FredyC
FredyC

Reputation: 4067

SELECTing for the other user of the pair

I have the following structure (simplified for brevity). I am mostly frontend developer that suddenly needs to learn the basics of SQL, so bear with me, please :)

CREATE TABLE user (
    id text NOT NULL,
    lastOnlineAt timestamptz NOT NULL
);
CREATE TABLE pair (
    id text NOT NULL
);
CREATE TABLE userPair (
    userId text NOT NULL,
    pairId text NOT NULL
);

The important aspect here is that every pair is linked to exactly 2 user entities (through userPair). I am not sure if was the wisest approach, but I did not like the idea of having columns user1/2 inside the pair.

Now I need to do a SELECT that for every user finds associated pairs, picks the other user of that pair and gets his lastOnlineAt for a comparison. Effectively I need to find paired users that were online in the last 5 minutes.

I would probably start like this.

SELECT up.'pairId' 
  FROM 'userPair' AS up 
       LEFT JOIN pair as p 
 WHERE up.'userId' = $userId 
   AND p.id = up.'pairId'

But then I am getting lost in complexity here.

It's for the Postgres 12.

Upvotes: 0

Views: 44

Answers (2)

Gordon Linoff
Gordon Linoff

Reputation: 1270653

One method uses a lateral join:

select u.*
from userpair p cross join lateral
     (values (userid, pairid), (pairid, userid)

-- QUESTIONS ON THE MATERIAL --
#1 In the Postgres question, how many user entities is each pair linked to?
#2 Extract the passage of the Postgres question starting at "Answers (2)" and ending at "pairid), (pairid, userid)".
#3 Continue the Postgres question from the point where its text stops.
The entries have no part in this work.

-- RECORDS --
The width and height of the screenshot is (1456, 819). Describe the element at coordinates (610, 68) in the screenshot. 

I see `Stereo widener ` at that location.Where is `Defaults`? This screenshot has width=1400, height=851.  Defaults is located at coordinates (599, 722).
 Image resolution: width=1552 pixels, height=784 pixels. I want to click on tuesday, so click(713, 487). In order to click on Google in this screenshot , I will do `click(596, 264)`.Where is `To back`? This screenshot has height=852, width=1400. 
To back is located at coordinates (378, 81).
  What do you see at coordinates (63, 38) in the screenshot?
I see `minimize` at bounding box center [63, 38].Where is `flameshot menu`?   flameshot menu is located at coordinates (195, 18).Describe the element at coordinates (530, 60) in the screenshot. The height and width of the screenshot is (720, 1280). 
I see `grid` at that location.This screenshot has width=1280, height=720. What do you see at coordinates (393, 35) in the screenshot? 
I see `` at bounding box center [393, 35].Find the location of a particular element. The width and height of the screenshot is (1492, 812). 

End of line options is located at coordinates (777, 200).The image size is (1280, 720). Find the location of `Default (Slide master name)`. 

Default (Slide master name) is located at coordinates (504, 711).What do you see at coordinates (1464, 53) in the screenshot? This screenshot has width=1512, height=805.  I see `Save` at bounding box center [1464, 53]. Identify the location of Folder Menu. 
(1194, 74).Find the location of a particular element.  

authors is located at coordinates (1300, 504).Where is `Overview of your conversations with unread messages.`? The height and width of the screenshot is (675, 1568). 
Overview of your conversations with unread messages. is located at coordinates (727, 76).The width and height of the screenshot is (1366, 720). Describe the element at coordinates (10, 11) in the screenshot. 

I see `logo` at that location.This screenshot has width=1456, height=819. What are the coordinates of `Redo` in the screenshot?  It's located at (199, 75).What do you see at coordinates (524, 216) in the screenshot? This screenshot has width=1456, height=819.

-- ANSWERS FOR THE EXERCISE --
#1 Each pair is linked to exactly 2 user entities, through userPair.

#2
Answers (2)

Gordon Linoff
Gordon Linoff

Reputation: 1270653

One method uses a lateral join:

select u.*
from userpair p cross join lateral
     (values (userid, pairid), (pairid, userid)

#3
     ) v(theuserid, theotherid) join
     users u 
     on u.id = v.theotherid
where v.theuserid = ?;

This uses the lateral join to split the data into two pairs -- with the users in either order. The first is matched to the input. The second is the other one that is returned.

Upvotes: 0

Mike Organek
Mike Organek

Reputation: 12494

You have a syntax errors in that a left join needs an on and identifiers cannot be enclosed in single quotes since that makes them literals.

You need to join userpair twice to get what you want:

SELECT u2.* 
  FROM "userPair" AS p1 
       JOIN "userPair" p2 
         ON p2."pairId" =  p1."pairId"
        AND p2."userId" != p1."userId"
       JOIN "user" u2 
         ON u2.id = p2."userId" 
 WHERE p1."userId" = $userId 
   AND u2."lastOnlineAt" >= now() - interval '5 minutes'

Also, using camel case for identifier is very bad idea.